Tamagotchi, SimAnt, and Creatures were all released during my formative years. In 2001 Black & White was released. Since then it feels like AL has been reserved to the realm of academia. I had hoped in the 22 years since Creatures 3 we’d have a better selection of AL games and experiments, but it remains a niche area of interest.

I’ve experimented with AL on a few occasions (perhaps most extensively with the Creatures Genetics Kit).
Creatures is a game that warrants its own write-up! I’d love to contribute to something comparable to Creatures, but our current goals are more modest.

This time I decided to dive into Genetic Algorithms, documenting the process as I go. I’ve previously used GA to create programs for an abstract machine called a URM. I want to get a feel for GAs, so there’s very few specific objectives here.

go-al is my playground repository for Artificial Life. In this series of posts, we’ll try to evolve a discount version of artificial life in our little world.

  1. Devise a simple genome that’s evolved with a genetic algorithm
  2. Increase the complexity of the DNA, and thus search space
  3. Explore ideas like co-evolution of organisms, and improvements to our approach

This post covers the first stage. We’ll build a skeleton project to start toying with.

Genetic Algorithms

Genetic Algorithms are machine learning algorithms inspired by their real-world counterparts. They typically begin by creating random genomes and evolving populations of them over many generations. New genomes are generated through crossover between two parents and random mutation, just like our own.

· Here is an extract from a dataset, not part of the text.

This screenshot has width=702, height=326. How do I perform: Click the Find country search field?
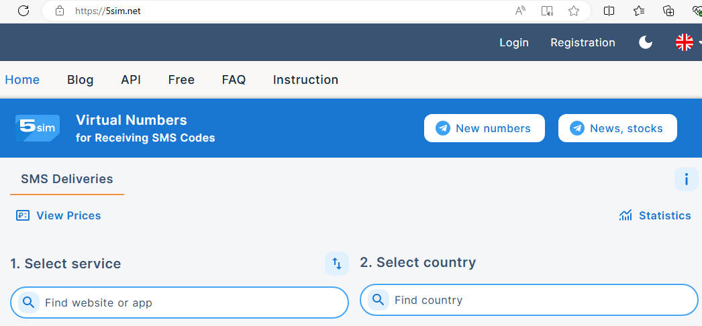pos(529,300)
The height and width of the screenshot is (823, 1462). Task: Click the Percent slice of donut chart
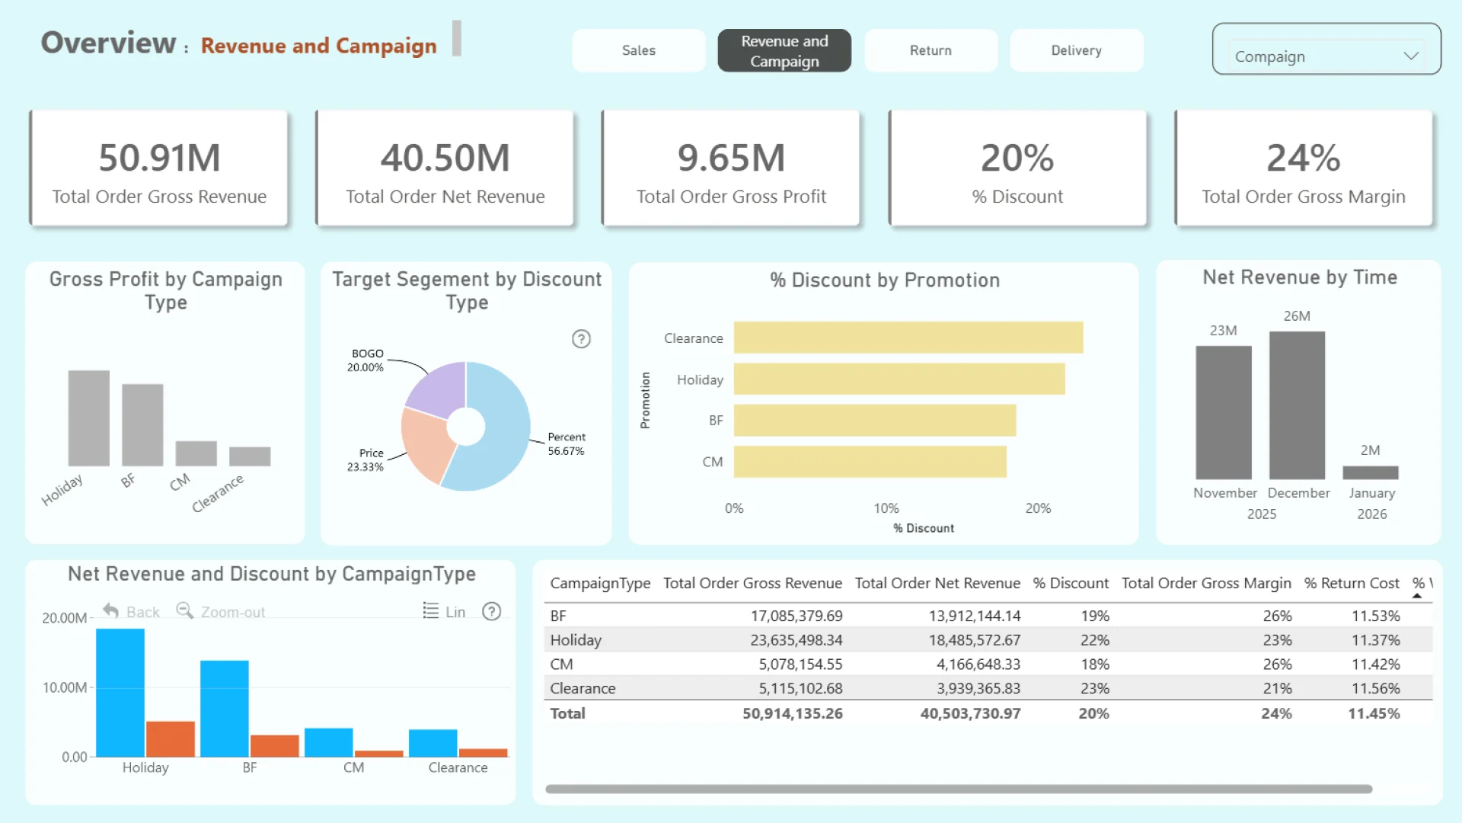(x=503, y=427)
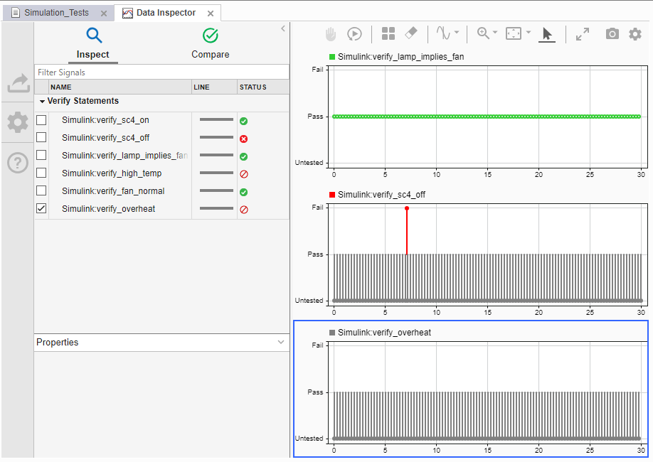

Implementing the core genetic algorithm is beyond the scope of this post. We want to get straight to the fun part.
I played around with a few alternatives, eventually settling on eaopt. eaopt is simple to get to grips with and seems fast enough for our needs. It can be instantiated in a few lines and supports several tuning parameters. It also sports parallel execution if our fitness function becomes hungry enough to require it.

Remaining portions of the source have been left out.